INFORMATION PROVIDED:
⟨

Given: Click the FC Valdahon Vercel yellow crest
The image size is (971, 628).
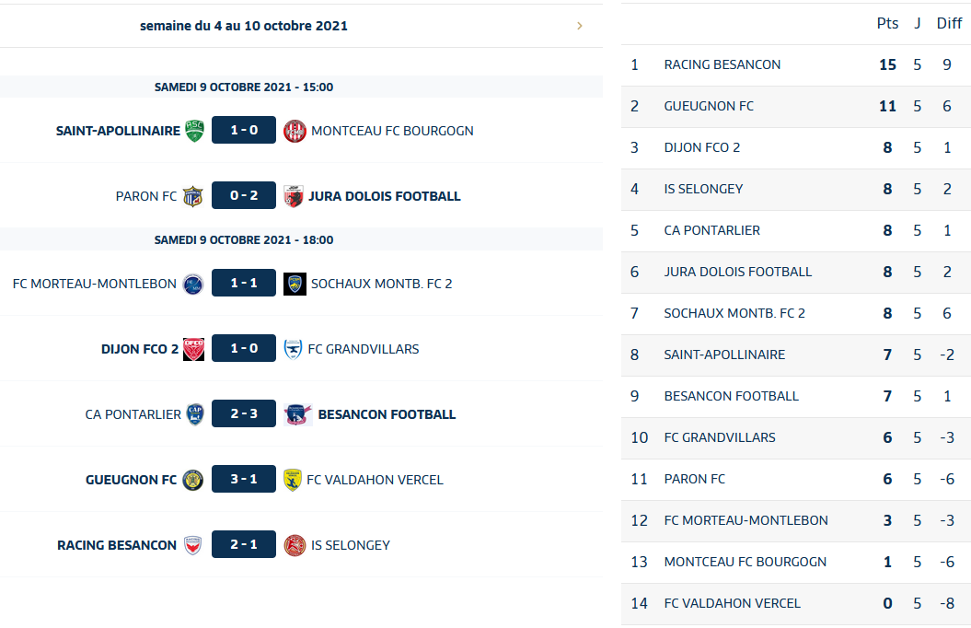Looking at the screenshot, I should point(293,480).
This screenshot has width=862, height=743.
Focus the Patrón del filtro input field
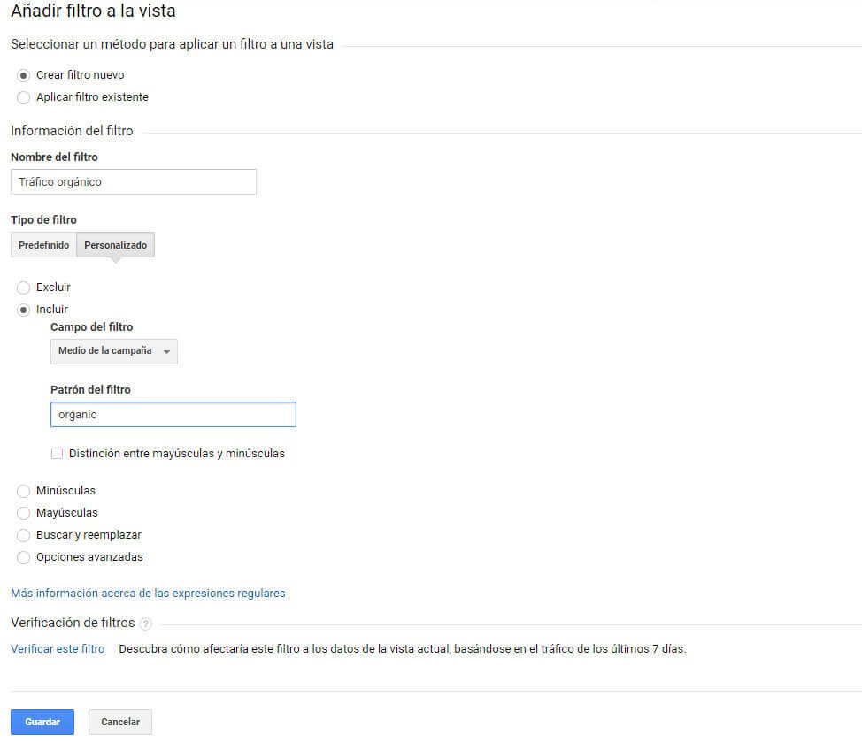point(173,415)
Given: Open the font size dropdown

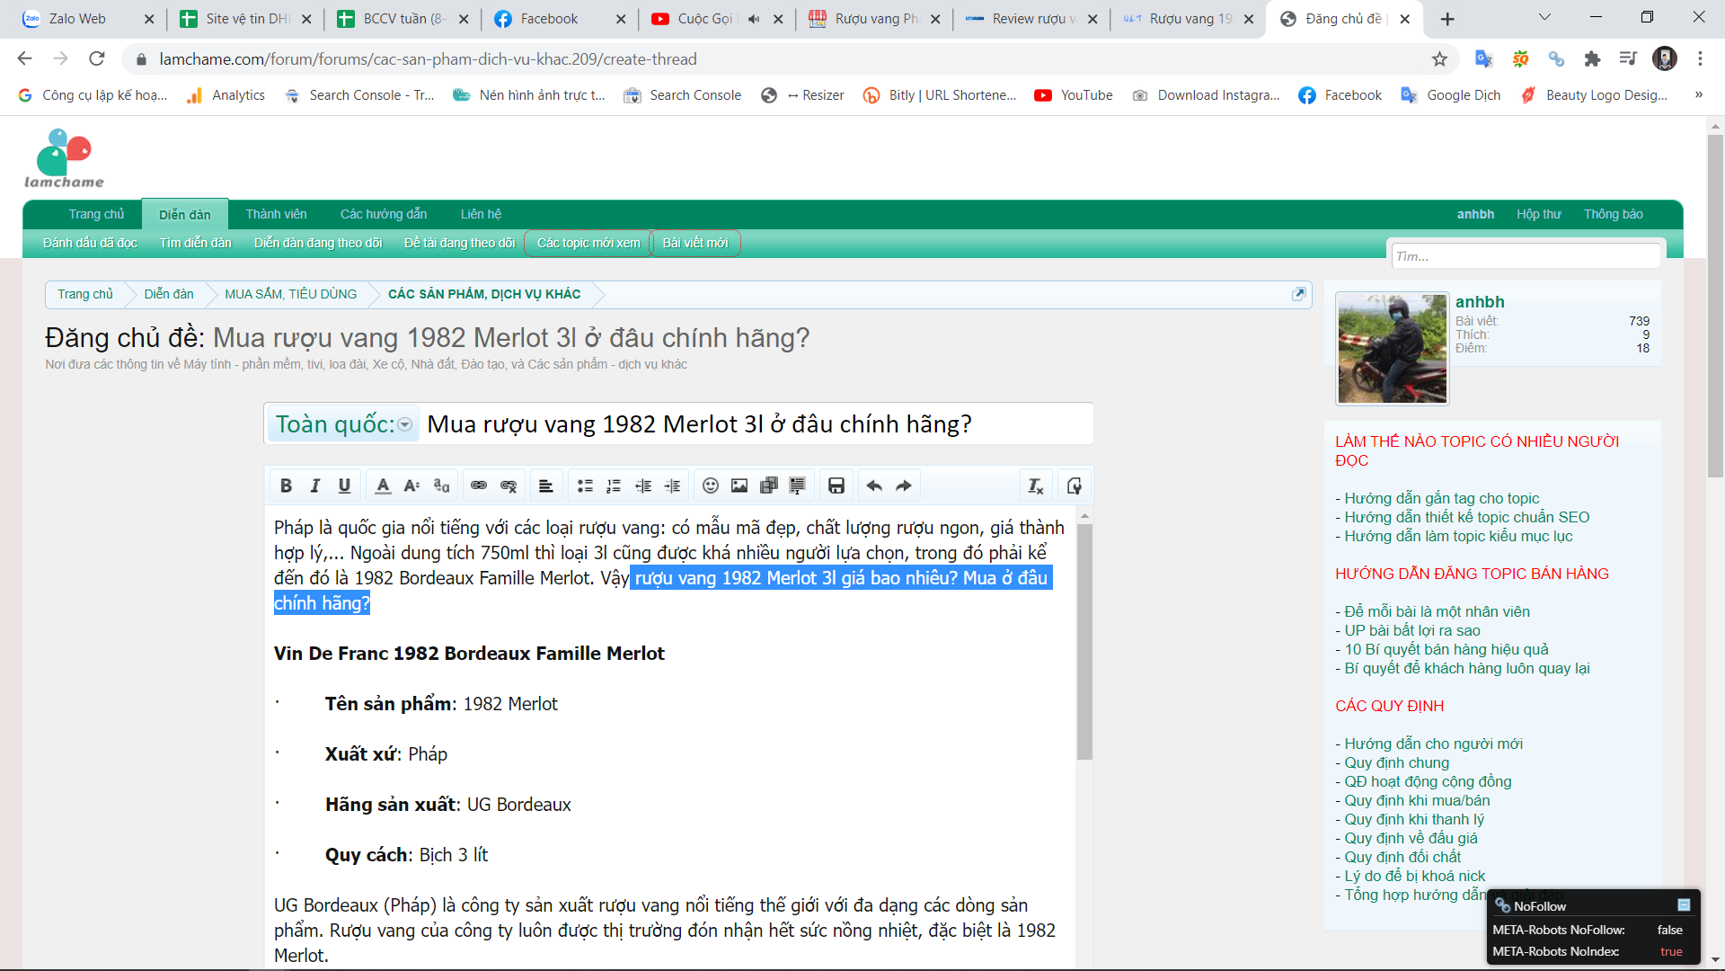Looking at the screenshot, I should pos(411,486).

⟩

EXERCISE INSTRUCTIONS: Express these lines as a two-column CSV named request and answer, with one row for each request. Put its text and its answer each in one quoted field, with line breaks turned into spaces, and leave the pictures out.

TASK SOLUTION:
request,answer
"Given: Click the FC Valdahon Vercel yellow crest The image size is (971, 628).","Looking at the screenshot, I should point(293,480)."
"This screenshot has width=862, height=743. Focus the Patrón del filtro input field","point(173,415)"
"Given: Open the font size dropdown","Looking at the screenshot, I should pos(411,486)."